## INSTRUCTIONS TO FOLLOW
Reproduce, character for character, the data below from the line with "The height and width of the screenshot is (669, 1024)." to the line with "will tap(326, 298).", including both of those lines.

## DATA LISTING

=======

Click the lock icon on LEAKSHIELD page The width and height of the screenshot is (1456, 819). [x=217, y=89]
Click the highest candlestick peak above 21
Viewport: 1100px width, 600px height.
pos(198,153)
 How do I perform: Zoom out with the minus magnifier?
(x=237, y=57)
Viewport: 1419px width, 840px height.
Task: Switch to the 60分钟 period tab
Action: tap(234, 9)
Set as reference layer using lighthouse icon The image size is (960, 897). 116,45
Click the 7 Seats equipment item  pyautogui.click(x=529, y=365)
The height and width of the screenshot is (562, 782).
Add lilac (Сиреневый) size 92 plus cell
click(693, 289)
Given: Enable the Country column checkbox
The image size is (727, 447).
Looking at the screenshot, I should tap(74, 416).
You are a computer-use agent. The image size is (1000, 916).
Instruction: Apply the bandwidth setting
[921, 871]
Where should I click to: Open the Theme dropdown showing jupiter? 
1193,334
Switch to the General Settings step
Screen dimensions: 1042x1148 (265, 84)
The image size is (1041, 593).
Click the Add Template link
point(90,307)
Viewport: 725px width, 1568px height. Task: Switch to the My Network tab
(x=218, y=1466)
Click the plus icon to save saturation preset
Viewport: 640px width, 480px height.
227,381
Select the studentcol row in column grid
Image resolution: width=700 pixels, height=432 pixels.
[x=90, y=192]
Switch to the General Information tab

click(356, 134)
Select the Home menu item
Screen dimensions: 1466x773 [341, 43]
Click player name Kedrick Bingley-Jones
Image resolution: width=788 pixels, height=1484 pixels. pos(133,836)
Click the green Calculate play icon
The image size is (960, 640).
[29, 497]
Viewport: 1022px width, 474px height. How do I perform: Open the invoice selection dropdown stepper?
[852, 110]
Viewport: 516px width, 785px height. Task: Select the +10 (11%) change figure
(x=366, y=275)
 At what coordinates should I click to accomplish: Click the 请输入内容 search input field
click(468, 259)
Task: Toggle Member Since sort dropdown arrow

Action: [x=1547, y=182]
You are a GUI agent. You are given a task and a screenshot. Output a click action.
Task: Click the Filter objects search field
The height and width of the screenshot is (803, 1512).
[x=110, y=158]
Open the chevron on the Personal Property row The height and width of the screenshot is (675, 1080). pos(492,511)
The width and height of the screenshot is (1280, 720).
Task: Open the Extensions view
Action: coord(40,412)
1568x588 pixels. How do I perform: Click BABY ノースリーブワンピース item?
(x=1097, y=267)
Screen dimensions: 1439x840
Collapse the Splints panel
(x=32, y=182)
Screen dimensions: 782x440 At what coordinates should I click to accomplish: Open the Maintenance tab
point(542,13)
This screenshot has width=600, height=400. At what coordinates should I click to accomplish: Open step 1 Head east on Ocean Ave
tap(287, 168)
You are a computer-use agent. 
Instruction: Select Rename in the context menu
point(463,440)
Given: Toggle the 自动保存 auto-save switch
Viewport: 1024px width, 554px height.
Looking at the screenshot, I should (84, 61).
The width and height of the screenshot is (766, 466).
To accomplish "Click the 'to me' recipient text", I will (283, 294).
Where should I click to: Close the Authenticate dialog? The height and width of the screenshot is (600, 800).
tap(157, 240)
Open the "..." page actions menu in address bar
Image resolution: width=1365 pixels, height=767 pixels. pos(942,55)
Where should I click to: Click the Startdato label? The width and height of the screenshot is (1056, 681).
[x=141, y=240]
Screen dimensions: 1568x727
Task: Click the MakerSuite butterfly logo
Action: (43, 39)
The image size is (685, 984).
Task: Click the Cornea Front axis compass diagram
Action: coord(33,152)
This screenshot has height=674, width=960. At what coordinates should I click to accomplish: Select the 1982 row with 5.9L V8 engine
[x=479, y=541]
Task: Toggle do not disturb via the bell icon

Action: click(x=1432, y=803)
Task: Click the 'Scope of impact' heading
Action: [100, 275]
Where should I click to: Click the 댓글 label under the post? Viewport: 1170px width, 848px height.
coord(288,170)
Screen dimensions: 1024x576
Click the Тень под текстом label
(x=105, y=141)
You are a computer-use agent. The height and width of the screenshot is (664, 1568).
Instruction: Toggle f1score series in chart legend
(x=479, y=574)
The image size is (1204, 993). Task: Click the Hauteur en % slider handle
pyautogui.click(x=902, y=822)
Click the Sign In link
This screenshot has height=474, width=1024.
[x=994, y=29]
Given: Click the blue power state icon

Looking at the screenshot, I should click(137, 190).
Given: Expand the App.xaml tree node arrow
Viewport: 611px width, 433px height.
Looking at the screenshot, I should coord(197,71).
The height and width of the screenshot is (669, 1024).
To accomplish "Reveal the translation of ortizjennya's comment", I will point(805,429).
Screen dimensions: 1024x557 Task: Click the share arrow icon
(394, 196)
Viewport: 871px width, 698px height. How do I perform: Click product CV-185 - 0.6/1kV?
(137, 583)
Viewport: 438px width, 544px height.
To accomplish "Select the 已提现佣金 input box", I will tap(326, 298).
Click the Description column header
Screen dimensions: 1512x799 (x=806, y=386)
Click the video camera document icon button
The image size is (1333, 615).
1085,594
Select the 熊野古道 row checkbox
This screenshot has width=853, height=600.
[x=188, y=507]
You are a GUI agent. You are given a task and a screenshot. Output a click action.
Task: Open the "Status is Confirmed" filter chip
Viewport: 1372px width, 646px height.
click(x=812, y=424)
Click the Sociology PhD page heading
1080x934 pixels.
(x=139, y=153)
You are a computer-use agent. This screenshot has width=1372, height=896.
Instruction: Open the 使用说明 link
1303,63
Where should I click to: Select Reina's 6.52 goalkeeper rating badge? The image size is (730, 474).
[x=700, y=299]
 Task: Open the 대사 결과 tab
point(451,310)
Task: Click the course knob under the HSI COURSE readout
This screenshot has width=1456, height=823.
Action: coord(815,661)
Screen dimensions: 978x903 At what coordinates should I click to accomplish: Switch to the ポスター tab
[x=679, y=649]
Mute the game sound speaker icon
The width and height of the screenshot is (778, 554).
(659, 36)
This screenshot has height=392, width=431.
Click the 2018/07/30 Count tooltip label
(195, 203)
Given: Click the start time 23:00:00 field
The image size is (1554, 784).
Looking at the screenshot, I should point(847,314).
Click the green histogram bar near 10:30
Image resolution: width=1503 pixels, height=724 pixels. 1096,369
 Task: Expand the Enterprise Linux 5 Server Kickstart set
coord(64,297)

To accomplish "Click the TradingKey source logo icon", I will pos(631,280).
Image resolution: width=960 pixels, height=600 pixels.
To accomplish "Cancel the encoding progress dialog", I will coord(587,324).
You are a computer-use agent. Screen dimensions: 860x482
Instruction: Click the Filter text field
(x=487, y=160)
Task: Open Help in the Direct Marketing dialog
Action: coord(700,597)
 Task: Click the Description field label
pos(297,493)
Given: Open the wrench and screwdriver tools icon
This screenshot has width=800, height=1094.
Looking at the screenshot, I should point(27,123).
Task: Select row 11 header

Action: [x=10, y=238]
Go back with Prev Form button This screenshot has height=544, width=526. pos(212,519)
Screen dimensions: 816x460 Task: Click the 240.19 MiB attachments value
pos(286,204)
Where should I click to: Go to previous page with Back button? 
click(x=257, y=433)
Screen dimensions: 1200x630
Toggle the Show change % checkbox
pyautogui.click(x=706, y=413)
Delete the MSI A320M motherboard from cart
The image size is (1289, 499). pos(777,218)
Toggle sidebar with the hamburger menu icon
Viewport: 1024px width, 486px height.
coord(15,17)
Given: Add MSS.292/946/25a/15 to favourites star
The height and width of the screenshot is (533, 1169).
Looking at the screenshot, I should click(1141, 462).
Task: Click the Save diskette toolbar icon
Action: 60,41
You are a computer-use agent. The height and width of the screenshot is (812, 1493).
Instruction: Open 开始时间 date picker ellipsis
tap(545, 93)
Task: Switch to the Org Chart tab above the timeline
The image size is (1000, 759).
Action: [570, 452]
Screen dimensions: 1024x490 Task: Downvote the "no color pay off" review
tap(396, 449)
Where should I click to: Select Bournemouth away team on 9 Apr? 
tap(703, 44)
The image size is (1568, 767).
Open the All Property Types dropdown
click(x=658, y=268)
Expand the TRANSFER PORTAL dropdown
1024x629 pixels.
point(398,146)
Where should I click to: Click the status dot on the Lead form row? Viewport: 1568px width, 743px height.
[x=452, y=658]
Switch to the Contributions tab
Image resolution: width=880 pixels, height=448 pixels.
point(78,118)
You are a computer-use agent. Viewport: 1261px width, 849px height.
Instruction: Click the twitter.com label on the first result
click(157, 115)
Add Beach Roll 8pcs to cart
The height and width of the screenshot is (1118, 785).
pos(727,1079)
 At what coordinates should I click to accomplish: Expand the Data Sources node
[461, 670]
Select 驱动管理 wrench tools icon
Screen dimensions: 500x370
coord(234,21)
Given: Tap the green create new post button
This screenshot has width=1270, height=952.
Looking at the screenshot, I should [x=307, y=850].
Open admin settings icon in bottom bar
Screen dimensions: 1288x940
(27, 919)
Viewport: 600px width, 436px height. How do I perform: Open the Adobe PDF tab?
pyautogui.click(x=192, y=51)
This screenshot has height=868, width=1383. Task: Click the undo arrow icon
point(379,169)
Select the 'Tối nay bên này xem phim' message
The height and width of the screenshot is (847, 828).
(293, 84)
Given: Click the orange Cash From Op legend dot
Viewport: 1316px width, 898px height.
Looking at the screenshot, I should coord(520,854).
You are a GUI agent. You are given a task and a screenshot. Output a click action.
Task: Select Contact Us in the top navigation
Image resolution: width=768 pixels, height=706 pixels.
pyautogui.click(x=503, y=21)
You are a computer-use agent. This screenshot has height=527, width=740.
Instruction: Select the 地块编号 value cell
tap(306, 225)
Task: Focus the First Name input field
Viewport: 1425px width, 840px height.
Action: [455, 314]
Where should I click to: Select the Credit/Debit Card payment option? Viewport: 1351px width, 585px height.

=======

## RESPONSE
The height and width of the screenshot is (669, 1024).
To accomplish "Reveal the translation of ortizjennya's comment", I will point(805,429).
Screen dimensions: 1024x557 Task: Click the share arrow icon
(394, 196)
Viewport: 871px width, 698px height. How do I perform: Click product CV-185 - 0.6/1kV?
(137, 583)
Viewport: 438px width, 544px height.
To accomplish "Select the 已提现佣金 input box", I will tap(326, 298).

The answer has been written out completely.